Blame it on youthful ignorance, perhaps, but this is a common misconception held by many students and young professionals.
Sports agency and sports law are two very different industries with very different careers.
As a sports agent, your primary responsibility is to take care of your clients. In general, this can be anything from booking hotels to finding marketing opportunities to managing public relations to booking radio appearances to negotiating contracts. You are on call 24/7 for your clients.
While many agents are indeed lawyers, being a lawyer is not required.
Most of your responsibilities as a sports agent will be recruiting new clients and managing the lives of your current clients. Contract negotiations only occur once every several years per client. For clients with long-term contracts, agents can go years without negotiating a contract.
What, then, does a sports lawyer do?
Responsibilities vary depending on the company you work for and the clients you have. Sports lawyers can work for law firms, teams, leagues, governing federations, player unions, and more. Getting known as a lawyer going at it solo or as part of a firm will require some specialized marketing from the likes of https://gladiatorlawmarketing.com/. Freelance lawyers are quickly becoming as popular as traditional law firms and heavily rely on marketing services to help them grow. If you are a freelance lawyer you might want to look into legal marketing services designed to help you grow predictably and expand your client base.
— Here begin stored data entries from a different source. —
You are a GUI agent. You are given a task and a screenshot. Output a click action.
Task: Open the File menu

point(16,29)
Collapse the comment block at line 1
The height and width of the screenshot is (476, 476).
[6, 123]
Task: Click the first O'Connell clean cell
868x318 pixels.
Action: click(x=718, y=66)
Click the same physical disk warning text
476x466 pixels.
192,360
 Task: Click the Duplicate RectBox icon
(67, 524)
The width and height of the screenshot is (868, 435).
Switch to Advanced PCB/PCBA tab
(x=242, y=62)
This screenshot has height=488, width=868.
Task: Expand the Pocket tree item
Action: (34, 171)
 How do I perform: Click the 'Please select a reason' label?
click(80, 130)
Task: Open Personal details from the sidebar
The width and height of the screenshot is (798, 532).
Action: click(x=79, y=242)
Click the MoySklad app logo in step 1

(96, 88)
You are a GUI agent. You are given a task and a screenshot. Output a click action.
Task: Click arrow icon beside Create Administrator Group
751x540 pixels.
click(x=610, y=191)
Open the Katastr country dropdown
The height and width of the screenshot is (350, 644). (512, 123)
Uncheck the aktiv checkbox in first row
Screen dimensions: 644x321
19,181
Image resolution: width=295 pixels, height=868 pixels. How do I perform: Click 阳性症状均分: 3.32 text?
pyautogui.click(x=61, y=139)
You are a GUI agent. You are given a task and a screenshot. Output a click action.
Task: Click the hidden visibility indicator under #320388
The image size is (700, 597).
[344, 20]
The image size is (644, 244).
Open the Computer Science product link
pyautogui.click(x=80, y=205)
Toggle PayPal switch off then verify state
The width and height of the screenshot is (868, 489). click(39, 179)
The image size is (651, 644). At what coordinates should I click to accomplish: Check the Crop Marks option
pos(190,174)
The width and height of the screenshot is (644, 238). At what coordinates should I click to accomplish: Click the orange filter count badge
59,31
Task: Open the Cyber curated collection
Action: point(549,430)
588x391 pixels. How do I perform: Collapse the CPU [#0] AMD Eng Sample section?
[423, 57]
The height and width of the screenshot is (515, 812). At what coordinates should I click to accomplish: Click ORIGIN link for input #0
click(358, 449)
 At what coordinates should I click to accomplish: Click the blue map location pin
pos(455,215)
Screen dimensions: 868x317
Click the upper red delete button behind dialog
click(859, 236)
As a sports lawyer, your responsibilities would likely include some combination of the following:
-Representing professional leagues and/or player unions in collective bargaining agreements;
-Representing leagues/teams in media deals;
-Advising in the purchasing or selling of a team;
-Representing teams in stadium construction and financing;
-Representing leagues in data commercialization;
-Protecting intellectual property related to sports leagues, teams, companies, and/or sponsors;
-Defending teams/leagues in any lawsuits against them;
-Negotiating player contracts with agents;
-Ensuring your team stays within the salary cap;
-Negotiating licensing deals;
-Drafting and negotiating any relevant contracts; and
-other related matters.
Though many lawyers are sports agents, “sports lawyer” and “sports agent” are two very different careers with very different responsibilities. Understanding what exactly each does, and what exactly you want to do, is an important first step for those who wish to work in one of the industries.